Distanze tra fabbricati, metodo di misurazione e regolamenti edilizi (Cass. civ. Sez. II n. 19766 del 17.07.2025)

Principi di diritto (Massima)
Per stabilire se un provvedimento costituisca sentenza oordinanza endoprocessuale occorre guardare non alla forma esteriore o all’intestazione, ma al contenuto e all’effetto giuridico destinato a produrre. Hanno natura di sentenza, soggette agli ordinari mezzi di impugnazione e suscettibili di passare in giudicato, i provvedimenti che ai sensi dell’art. 279 cod. proc. civ. contengono una statuizione di natura decisoria, anche quando non definiscono il giudizio. La sentenza non definitiva è impugnabile immediatamente, salva la riserva facoltativa di ricorso per cassazione ex art. 361 cod. proc. civ., entro i termini di cui agli artt. 325 e 327 cod. proc. civ. e, in mancanza di comunicazione o notificazione, entro sei mesi dalla pubblicazione. La distanza tra costruzioni imposta dai regolamenti edilizi in misura superiore a quella codicistica va misurata in modo lineare, a prescindere dal fatto che gli edifici si fronteggino, perché tali norme tutelano anche l’assetto urbanistico e non solo l’interesse a evitare intercapedini dannose.

Il Fatto

Il proprietario di un fondo ha convenuto in giudizio la società costruttrice di un fabbricato limitrofo per ottenere l’arretramento della costruzione al rispetto delle distanze minime dal confine e dal proprio edificio. Il Tribunale ha accolto la domanda. La società ha proposto appello e la Corte d’Appello di Napoli, con sentenza non definitiva, ha dichiarato la nullità di un’ordinanza del giudice di primo grado e degli atti successivi, disponendo la rinnovazione delle operazioni peritali con nuovo consulente. Con la sentenza definitiva il gravame è stato accolto solo in parte, con condanna ad arretrare l’ala ovest dell’autorimessa.

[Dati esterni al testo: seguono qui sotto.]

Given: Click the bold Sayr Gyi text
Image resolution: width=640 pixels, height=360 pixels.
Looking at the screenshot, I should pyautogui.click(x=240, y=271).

Il proprietario ha proposto ricorso per cassazione articolato in sette motivi, investendo la natura del provvedimento non definitivo, la rinnovazione della consulenza e la determinazione del confine e delle distanze. La società è rimasta intimata.

La Motivazione della Corte

I primi quattro motivi, esaminati congiuntamente per connessione, sono stati dichiarati inammissibili. Essi erano rivolti avverso la sentenza non definitiva senza che la parte avesse fatto riserva di impugnazione. La Corte ha richiamato l’orientamento consolidato secondo cui la qualificazione del provvedimento dipende dal contenuto decisorio e non dalla forma, e ha ritenuto che il provvedimento impugnato avesse natura di sentenza per la coincidenza tra intestazione e contenuto.

La regola generale è quella dell’immediata impugnabilità della sentenza non definitiva, per evitare la preclusione da giudicato interno. In mancanza di riserva, l’impugnazione va proposta entro i termini degli artt. 325 e 327 cod. proc. civ. e, in caso di mancata comunicazione, entro sei mesi dalla pubblicazione. La Corte ha verificato che i termini risultavano ampiamente superati.

Il quinto motivo, relativo agli effetti del giudicato penale nel giudizio civile, è stato dichiarato inammissibile per novità della questione. Il ricorrente non ha indicato in quale atto del giudizio di merito avesse dedotto la questione, violando il principio di autosufficienza. La censura era inoltre generica. Il sesto motivo è stato parimenti dichiarato inammissibile perché rivolto anch’esso avverso la sentenza non definitiva.

Il settimo motivo è stato accolto in parte. La censura sulla determinazione del confine è stata ritenuta inammissibile perché sollecitava una rivalutazione dei fatti accertati dal giudice di merito, sottratta al sindacato di legittimità. È stata invece ritenuta fondata la doglianza sul metodo di misurazione delle distanze. La Corte ha distinto le distanze di cui all’art. 873 cod. civ., finalizzate a evitare intercapedini dannose e misurate linearmente solo per i fabbricati che si fronteggiano, dalle norme dei regolamenti edilizi che impongono distacchi maggiori o dal confine. Queste ultime tutelano anche l’assetto urbanistico: rileva quindi la distanza in sé, a prescindere dal fronteggiarsi degli edifici.

La sentenza è stata cassata in relazione al motivo accolto, con rinvio alla Corte d’Appello di Napoli in diversa composizione anche per le spese del giudizio di legittimità.

Nota della Redazione

Ogni decisione citata è verificata sul provvedimento originale. Quando il documento può essere legittimamente ripubblicato senza esporre dati personali, mettiamo a disposizione anche il testo integrale.